■ Problem to solve:
Locate the lines of the listing below that hold "Switch", then copy each of them.

■ Extracted entries:
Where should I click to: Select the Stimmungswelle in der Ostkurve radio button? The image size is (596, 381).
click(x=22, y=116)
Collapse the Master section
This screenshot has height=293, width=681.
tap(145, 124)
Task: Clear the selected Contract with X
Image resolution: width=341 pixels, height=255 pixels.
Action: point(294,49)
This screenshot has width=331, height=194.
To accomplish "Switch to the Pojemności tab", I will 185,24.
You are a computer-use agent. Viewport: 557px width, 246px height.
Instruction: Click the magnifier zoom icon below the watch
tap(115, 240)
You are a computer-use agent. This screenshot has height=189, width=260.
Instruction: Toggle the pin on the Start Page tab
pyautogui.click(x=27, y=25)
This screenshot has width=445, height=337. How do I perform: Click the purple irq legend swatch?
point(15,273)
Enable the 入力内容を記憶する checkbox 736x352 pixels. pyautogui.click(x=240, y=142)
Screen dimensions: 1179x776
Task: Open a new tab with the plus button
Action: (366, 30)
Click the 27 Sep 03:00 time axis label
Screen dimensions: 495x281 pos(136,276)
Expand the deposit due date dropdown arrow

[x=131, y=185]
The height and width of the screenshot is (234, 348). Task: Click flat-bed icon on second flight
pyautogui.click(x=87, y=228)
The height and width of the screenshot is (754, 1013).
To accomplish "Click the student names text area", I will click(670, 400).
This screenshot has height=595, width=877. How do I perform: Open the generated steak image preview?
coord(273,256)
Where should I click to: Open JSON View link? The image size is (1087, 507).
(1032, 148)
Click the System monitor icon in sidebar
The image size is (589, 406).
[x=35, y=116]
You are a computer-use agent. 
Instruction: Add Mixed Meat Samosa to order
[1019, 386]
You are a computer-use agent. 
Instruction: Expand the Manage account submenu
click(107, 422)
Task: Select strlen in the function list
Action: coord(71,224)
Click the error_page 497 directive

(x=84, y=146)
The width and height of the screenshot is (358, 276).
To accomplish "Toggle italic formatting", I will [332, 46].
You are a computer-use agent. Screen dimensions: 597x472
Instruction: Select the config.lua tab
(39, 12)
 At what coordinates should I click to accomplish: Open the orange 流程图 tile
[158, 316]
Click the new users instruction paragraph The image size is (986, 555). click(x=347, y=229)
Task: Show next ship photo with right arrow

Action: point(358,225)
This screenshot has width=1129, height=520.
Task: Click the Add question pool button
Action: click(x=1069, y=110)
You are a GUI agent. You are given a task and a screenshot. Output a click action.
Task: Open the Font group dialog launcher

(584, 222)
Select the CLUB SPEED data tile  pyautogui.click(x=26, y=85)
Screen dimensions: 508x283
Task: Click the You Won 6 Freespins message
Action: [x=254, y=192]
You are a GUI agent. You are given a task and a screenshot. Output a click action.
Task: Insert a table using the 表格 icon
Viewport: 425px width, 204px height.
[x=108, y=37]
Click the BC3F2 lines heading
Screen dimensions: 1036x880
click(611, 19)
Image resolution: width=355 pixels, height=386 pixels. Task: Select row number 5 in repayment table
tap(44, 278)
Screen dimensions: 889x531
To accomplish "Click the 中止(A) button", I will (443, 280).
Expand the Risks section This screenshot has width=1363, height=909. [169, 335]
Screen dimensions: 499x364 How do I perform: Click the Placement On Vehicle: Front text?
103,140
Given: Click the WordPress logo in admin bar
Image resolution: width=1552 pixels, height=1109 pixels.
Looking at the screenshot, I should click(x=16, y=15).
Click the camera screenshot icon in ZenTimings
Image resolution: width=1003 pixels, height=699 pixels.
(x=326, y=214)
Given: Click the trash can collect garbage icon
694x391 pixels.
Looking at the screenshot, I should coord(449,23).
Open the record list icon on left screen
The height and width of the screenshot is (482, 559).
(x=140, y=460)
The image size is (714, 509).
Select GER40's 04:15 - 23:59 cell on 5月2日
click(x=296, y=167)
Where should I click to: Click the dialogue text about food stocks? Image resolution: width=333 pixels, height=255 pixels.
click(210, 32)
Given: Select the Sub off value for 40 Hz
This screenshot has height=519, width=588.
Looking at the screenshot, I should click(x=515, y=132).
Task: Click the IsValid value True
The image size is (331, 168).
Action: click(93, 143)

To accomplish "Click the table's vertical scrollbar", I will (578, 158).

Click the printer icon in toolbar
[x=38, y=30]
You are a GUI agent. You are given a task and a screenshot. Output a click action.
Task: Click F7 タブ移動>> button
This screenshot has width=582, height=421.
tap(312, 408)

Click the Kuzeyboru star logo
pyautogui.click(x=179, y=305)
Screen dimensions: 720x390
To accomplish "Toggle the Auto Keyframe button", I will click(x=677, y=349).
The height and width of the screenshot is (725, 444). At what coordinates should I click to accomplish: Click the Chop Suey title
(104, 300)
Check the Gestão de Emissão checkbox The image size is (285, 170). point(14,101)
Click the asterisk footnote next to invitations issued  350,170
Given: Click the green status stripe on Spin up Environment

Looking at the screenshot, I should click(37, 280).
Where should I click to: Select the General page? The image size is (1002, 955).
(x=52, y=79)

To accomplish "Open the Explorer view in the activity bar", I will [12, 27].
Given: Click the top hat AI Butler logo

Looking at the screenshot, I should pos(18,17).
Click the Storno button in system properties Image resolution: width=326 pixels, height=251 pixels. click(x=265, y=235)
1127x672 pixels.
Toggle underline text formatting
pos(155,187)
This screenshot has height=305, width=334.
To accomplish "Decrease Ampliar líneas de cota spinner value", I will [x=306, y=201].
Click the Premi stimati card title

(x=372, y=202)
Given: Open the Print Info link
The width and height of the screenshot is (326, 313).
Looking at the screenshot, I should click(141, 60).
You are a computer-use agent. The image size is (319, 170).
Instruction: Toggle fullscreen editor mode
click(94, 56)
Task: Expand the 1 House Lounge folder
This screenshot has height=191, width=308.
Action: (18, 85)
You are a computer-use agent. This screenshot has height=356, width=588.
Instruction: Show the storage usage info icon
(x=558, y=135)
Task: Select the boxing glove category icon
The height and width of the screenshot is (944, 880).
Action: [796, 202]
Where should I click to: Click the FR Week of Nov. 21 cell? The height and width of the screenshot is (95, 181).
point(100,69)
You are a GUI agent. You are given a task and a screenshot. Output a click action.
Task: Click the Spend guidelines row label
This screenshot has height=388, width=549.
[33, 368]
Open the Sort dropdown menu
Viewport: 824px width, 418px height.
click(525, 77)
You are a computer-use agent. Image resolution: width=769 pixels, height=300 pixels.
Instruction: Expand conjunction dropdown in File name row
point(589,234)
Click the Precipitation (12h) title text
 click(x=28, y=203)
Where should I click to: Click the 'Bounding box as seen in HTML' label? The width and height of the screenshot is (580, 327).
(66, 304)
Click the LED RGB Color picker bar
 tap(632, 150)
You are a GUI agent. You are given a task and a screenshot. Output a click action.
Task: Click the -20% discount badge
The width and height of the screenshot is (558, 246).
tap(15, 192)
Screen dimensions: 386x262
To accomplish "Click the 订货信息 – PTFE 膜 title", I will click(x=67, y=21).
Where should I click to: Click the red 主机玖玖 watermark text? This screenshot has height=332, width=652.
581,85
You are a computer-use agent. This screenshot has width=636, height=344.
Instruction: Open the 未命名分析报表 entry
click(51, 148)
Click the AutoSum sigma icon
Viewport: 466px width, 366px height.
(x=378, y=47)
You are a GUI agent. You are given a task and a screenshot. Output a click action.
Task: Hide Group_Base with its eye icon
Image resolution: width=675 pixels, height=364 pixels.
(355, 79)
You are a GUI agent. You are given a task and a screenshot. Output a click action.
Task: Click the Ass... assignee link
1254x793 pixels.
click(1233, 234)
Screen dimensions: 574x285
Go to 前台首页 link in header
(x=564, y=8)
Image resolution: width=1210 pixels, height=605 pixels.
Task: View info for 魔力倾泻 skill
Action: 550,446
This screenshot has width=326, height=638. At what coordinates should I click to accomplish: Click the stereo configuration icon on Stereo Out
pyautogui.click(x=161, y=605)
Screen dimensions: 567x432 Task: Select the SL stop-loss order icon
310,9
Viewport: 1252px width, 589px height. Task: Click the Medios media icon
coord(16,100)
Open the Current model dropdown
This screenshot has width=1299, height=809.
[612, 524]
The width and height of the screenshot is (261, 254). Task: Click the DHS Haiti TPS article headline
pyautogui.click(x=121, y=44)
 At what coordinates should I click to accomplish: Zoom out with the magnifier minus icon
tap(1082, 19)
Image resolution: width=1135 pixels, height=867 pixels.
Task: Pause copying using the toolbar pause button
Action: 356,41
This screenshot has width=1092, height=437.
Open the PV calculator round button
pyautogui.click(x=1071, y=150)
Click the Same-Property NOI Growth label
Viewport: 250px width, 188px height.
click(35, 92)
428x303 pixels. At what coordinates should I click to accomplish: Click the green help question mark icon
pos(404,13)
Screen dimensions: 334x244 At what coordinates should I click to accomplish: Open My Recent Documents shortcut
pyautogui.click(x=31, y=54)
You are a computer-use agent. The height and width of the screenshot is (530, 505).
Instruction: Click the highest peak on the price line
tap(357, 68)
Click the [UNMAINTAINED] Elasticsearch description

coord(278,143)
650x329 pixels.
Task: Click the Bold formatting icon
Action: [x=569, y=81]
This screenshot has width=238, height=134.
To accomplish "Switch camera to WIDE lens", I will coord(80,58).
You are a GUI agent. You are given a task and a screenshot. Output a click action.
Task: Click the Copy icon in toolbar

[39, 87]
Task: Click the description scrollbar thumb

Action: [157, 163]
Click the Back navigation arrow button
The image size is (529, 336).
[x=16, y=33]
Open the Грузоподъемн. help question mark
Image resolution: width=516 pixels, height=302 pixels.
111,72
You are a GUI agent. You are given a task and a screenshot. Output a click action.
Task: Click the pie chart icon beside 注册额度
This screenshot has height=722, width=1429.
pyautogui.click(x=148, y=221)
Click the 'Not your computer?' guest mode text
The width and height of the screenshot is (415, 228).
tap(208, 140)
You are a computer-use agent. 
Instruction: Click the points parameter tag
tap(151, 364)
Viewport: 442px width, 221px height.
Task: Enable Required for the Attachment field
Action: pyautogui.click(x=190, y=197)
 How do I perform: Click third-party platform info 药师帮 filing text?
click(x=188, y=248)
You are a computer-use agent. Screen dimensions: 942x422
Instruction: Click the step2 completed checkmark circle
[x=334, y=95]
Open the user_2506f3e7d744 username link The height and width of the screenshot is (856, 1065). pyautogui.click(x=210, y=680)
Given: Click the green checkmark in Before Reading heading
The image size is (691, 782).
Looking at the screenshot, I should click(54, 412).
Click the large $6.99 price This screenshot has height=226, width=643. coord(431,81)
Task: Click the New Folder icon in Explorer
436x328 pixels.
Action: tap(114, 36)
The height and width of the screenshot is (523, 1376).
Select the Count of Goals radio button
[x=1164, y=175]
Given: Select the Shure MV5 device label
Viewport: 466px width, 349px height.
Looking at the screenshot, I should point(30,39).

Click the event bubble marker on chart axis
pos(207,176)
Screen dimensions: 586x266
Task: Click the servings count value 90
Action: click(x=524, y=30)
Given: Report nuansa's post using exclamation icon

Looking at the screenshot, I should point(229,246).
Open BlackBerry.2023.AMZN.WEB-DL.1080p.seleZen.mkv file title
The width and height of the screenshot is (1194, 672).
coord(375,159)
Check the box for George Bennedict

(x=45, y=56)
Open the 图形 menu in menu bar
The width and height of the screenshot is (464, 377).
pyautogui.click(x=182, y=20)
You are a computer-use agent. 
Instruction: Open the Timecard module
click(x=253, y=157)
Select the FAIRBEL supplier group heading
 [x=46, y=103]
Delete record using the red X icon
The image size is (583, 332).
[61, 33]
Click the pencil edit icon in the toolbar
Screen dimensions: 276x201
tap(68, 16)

■ Task solution:
To accomplish "Switch to the Pojemności tab", I will 185,24.
To accomplish "Switch camera to WIDE lens", I will coord(80,58).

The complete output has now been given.